2020.04.06 - 首页 >> Algorithm 算法

Lab 8 Assignment
The assignments must be in the correct format.
• All code you write in R must be compiled using R-Markdown with the output and answers
into MS-Word or PDF formats.
– The assignment must be done using R-Markdown. The output of this document will
include all the R code, R output and answers to the questions. Answers must be
written in full sentences.
Questions
1. This question is based on Question 6, Chapter 7, Page 299. Please modify as below.

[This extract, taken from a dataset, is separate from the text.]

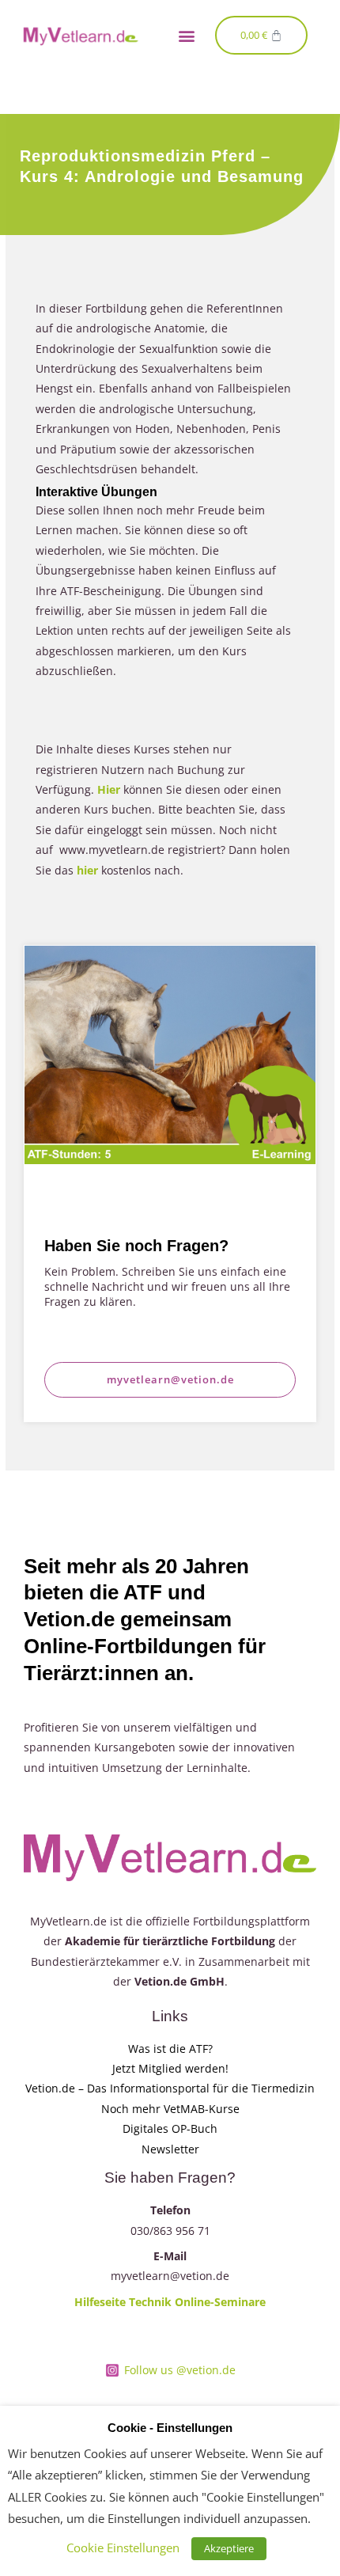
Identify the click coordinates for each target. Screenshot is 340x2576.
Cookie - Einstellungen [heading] (170, 2428)
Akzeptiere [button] (229, 2548)
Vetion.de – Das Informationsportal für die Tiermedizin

(a) This question will perform polynomial regression to predict wage using age. Use
cross-validation to select the optimal degree d for the polynomial. What degree is
chosen and what is the test error obtained from cross validation?
Fit the model of degree d to the whole data and make a plot of the resulting polynomial
fit to the data.
(b) This question will look at a step function to predict wage using age. Use cross
validation to choose the optimal number of cuts. What is the number of cuts chosen
and what is the test error obtained from cross validation. For this assignment set the
maximum number of cuts to be 8.
Fit the model with the selected number of cuts to the whole data and plot the fit
obtained.
2. You are looking at two models in Question 1. Choose a preferred model from these two
and briefly discuss why it was chosen.
3. This question is based on Question 9, Chapter 7, Page 299.
(a) This question will look using a natural spline ns() to predict nox using dis. Use
cross-validation or another approach to select the best degrees of freedom for the
spline. What degrees of freedom were selected and what was the test error?
Fit a natural spline model with the select degrees of freedom on the whole data and
plot the resulting fit to the data.
(b) Fit a smoothing spline to the data using cross validation to select the degrees of
freedom. What degrees of freedom were selected? Plot the resulting fit on the data.
(c) Fit a local regression using the loess() function. Use the span of 0.375 to define
the neighbourhood (37.5%). Plot the resulting function on the data.
This just leaves generalized additive models. You can try this on your own time.